💾 Archived View for library.inu.red › file › workers-solidarity-movement-lets-get-together.gmi captured on 2023-01-29 at 14:53:51. Gemini links have been rewritten to link to archived content
-=-=-=-=-=-=-
Title: Lets get together Author: Workers Solidarity Movement Date: 1994 Language: en Topics: Ireland, Workers Solidarity, austerity Source: Retrieved on 18th November 2021 from http://struggle.ws/ws94/together43.html Notes: Published in Workers Solidarity No. 43 — Autumn 1994.

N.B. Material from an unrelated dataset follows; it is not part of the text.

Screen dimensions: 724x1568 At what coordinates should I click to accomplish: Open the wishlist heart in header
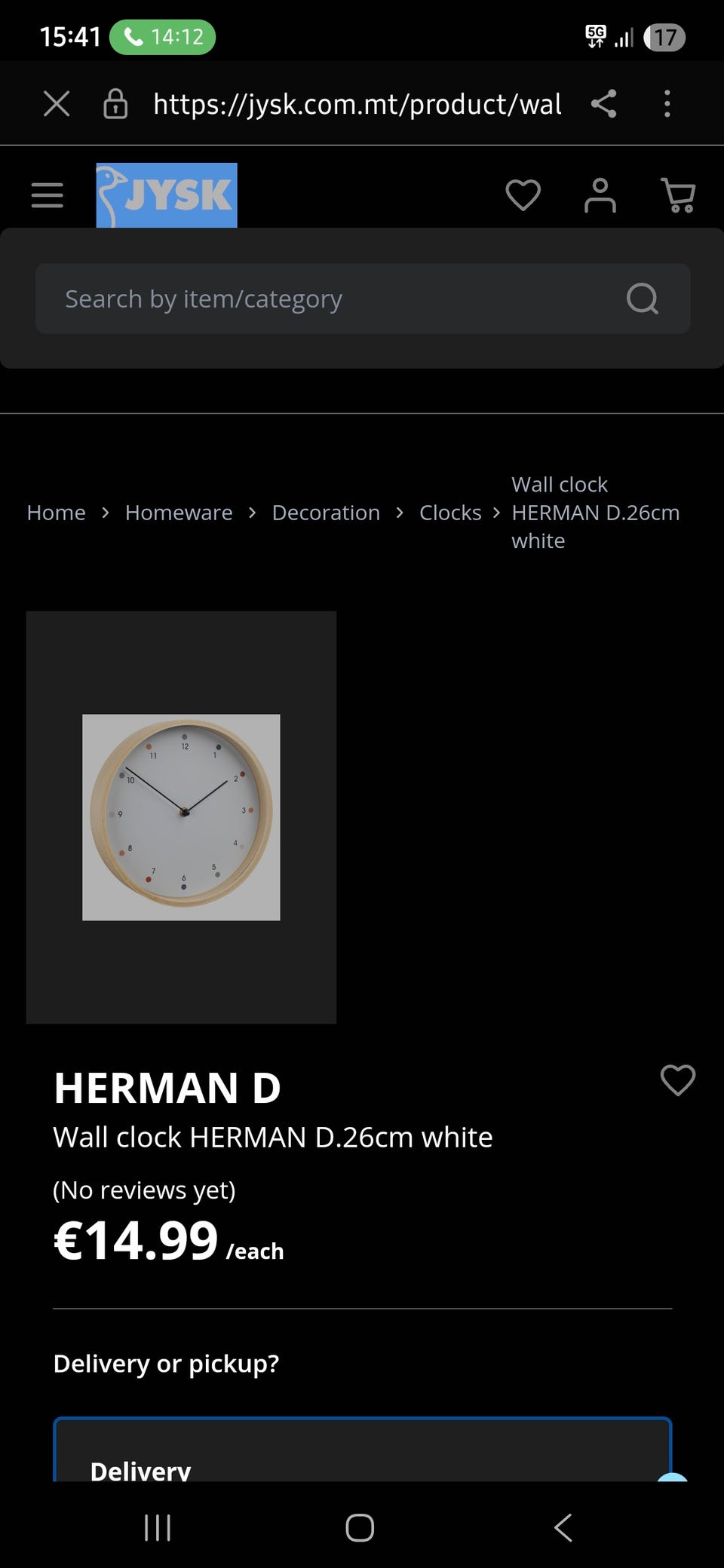523,195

THE ATTACKS on jobs, wages & working conditions at TEAM and Irish Steel
are only the beginning. The government wants to slim down a lot of
public sector jobs, with a view to privatising the most profitable
sections. They also want to defeat traditionally strong groups of
workers. Such a defeats will demoralise a lot of people, and thus lower
expectations of secure jobs and good wages.
Likely targets are An Post, Telecom and the ESB. Each group faces the
same enemy, it makes sense to fight together. The leaders of most unions
have no intention of going beyond aggressive speeches, empty threats and
token action. In many cases this is as much to con the members as it is
to frighten the bosses. The union leaders are, after all, in a “social
partnership” with the employers and government through the Programme for
Competitiveness & Work.
What we do not need is the ICTU bringing together a collection of
General Secretaries to arrange yet another ‘orderly retreat’ (i.e.
surrender). What we do need is an understanding that if we fight
individually we will be beaten individually, but if we support each
other we can unleash great power. A public sector wide strike could stop
almost everything. No buses, no post, no phones, no electricity... the
government would have to give in, and very quickly.
To pull this off would require a lot of explaining, convincing,
organising. The first step is to bring together active trade unionists,
who are prepared to argue for strike action, from the commercial
semi-state sector. Such a body could organise a real fightback by trade
unionists, and keep it independent of bureaucrats like Phil Flynn and
Peter Cassells. Despite the hostility it will provoke from some union
head offices, representative bodies like Trades Councils are well placed
to take the initiative to launch a rank & file public sector alliance.